**PROBLEM TO WORK ON**
Could you set down the records below word for word, from the line with "Task: Click the red search magnifier icon" up to and including the last line of the records, leaving out the pictures?
## Start
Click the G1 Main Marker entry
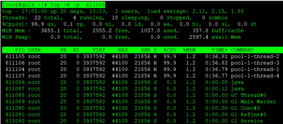Image resolution: width=283 pixels, height=124 pixels. 253,102
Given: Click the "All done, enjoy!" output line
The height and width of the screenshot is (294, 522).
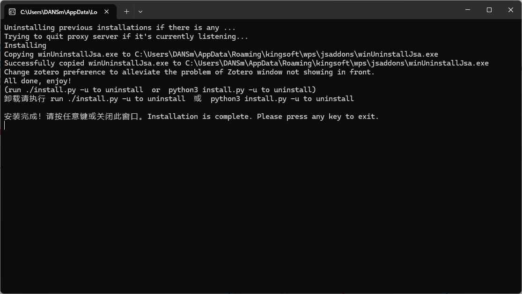Looking at the screenshot, I should pyautogui.click(x=38, y=81).
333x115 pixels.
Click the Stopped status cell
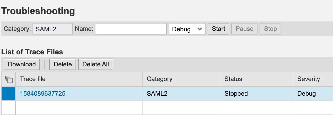[x=236, y=94]
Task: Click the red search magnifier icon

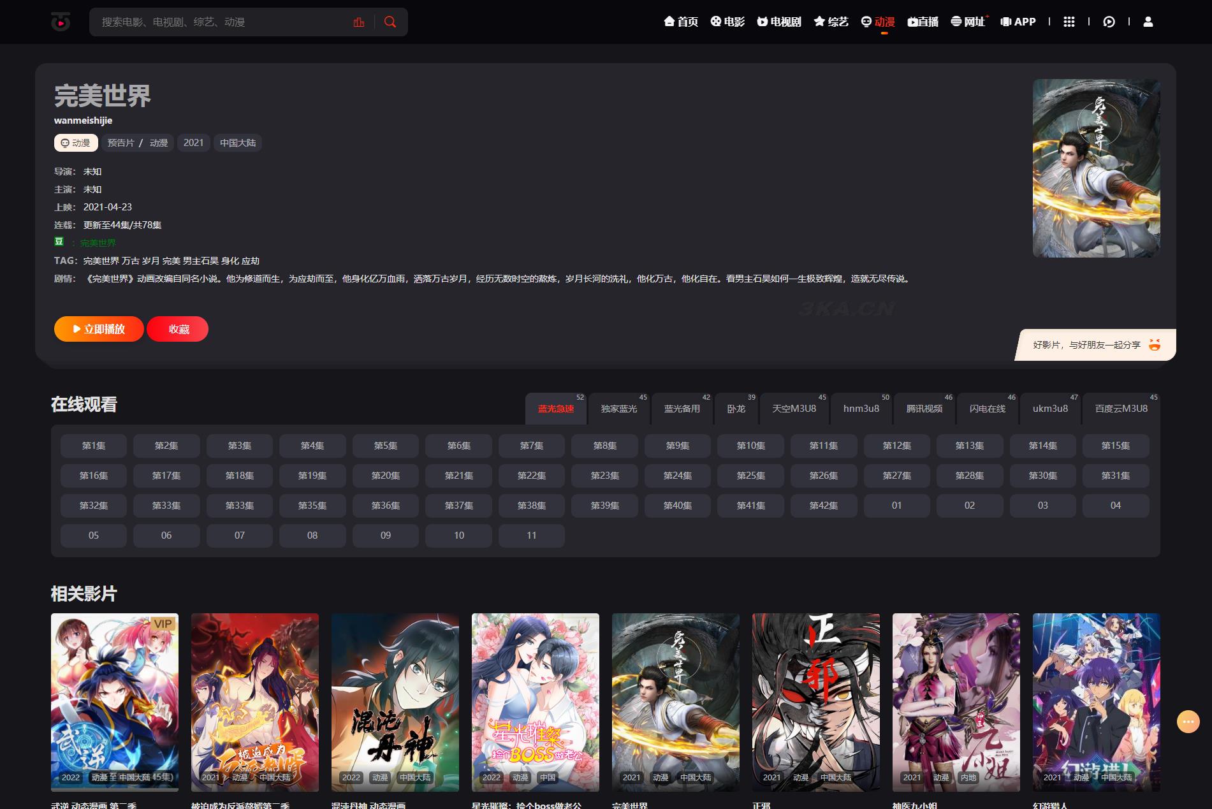Action: (x=390, y=22)
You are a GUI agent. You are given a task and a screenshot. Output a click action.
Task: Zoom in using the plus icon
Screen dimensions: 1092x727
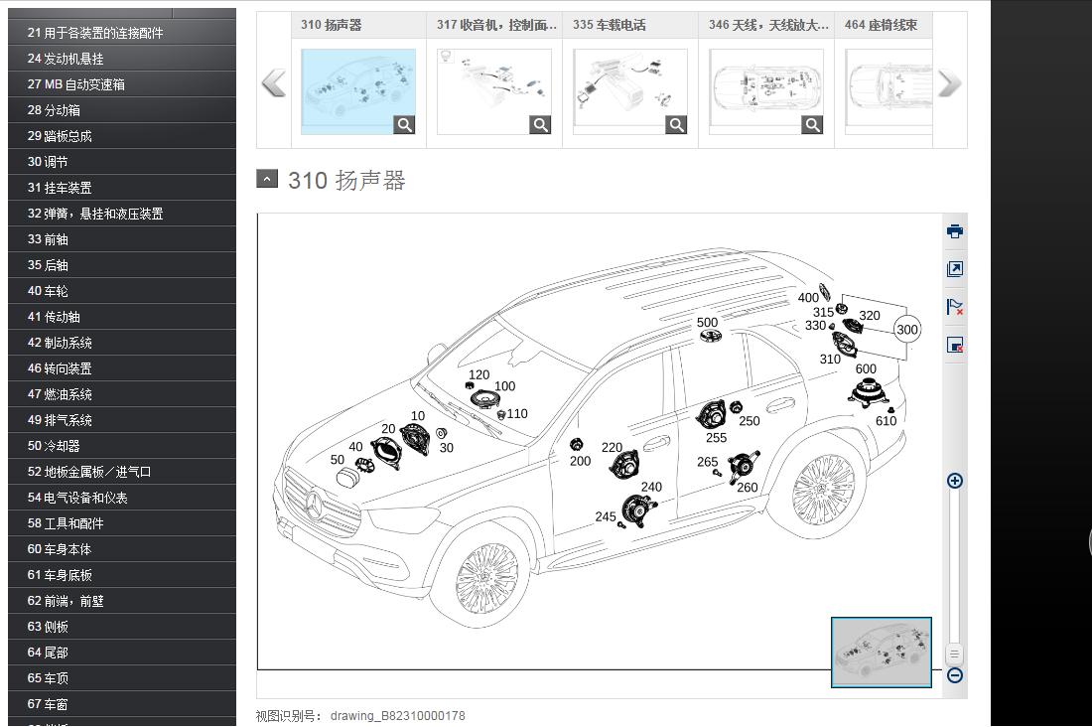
## End
**CORRECT OUTPUT**
Task: Click the red search magnifier icon

Action: (x=390, y=22)
You are a GUI agent. You are given a task and a screenshot. Output a click action.
Task: Zoom in using the plus icon
Screen dimensions: 1092x727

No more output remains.